344 Chapter 11
11.3 Conclusion
The act of learning is fundamentally an anticipatory activity. It allows us to
deduce that eating certain kinds of foods might be hazardous to our health, and
consequently avoid them. It helps the footballer decide how to kick the ball into
the opposite team’s net, and the goalkeeper to prepare for the save before the
kick is even made. It informs us that studying leads to better grades; experience
teaches us to avoid the highway at rush hour. In a rich, complex world, many
phenomena carry a part of unpredictability which in reinforcement learning
we model as randomness. In that respect, learning to predict the full range of
possible outcomes – the return distribution – is only natural: it improves our
understanding of the environment “for free”, in the sense that it can be done in
parallel with the usual learning of expected returns.
For the authors of this book, the roots of the distributional perspective lie
in deep reinforcement learning, as a technique for obtaining more accurate
representations of the world. By now, it is clear that this is but one potential
application. Distributional reinforcement learning has proven useful in settings
far beyond what was expected, including to model the behaviours of co-evolving
agents and the dynamics of dopaminergic neurons. We expect this trend to
continue, and look forward to seeing its greater application in mathematical
finance, engineering, and life sciences. We hope this book will provide a sturdy
foundation on which these ideas can be built.
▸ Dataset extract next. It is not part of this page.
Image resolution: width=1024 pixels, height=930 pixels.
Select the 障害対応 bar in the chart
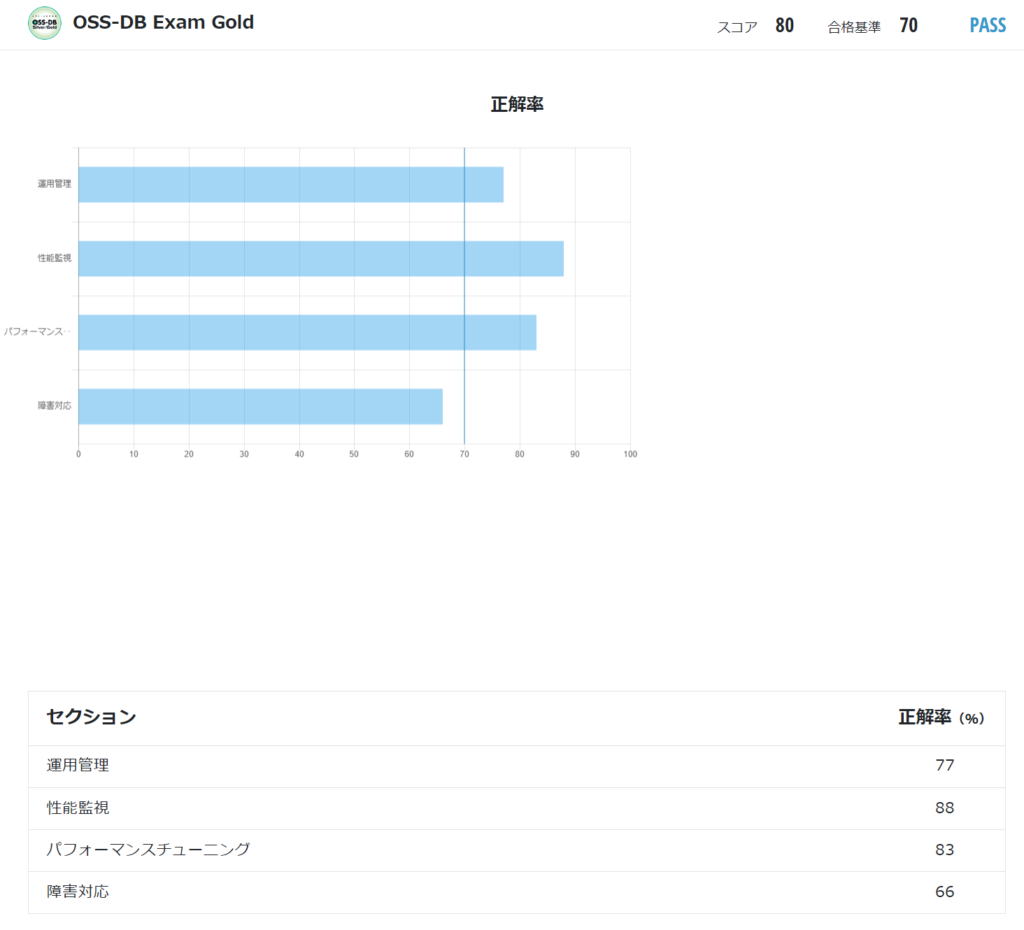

11.4 Bibliographical Remarks
11.1.
Game theory and the study of multi-agent interactions is a research disci-
pline that dates back almost a century [von Neumann, 1928, Morgenstern and
von Neumann, 1944]. Shoham and Leyton-Brown [2009] provides a modern
summary of a wide range of topics relating to multi-agent interactions, and
Oliehoek and Amato [2016] provide a recent overview from a reinforcement
learning perspective. The MMDP model described here was introduced by
Boutilier [1996], and forms a special case of the general class of Markov games
[Shapley, 1953, van der Wal, 1981, Littman, 1994]. A commonly-encountered
generalisation of the MMDP is the Dec-POMDP [Bernstein et al., 2002], which
also allows for partial observations of the state. Lauer and Riedmiller [2000]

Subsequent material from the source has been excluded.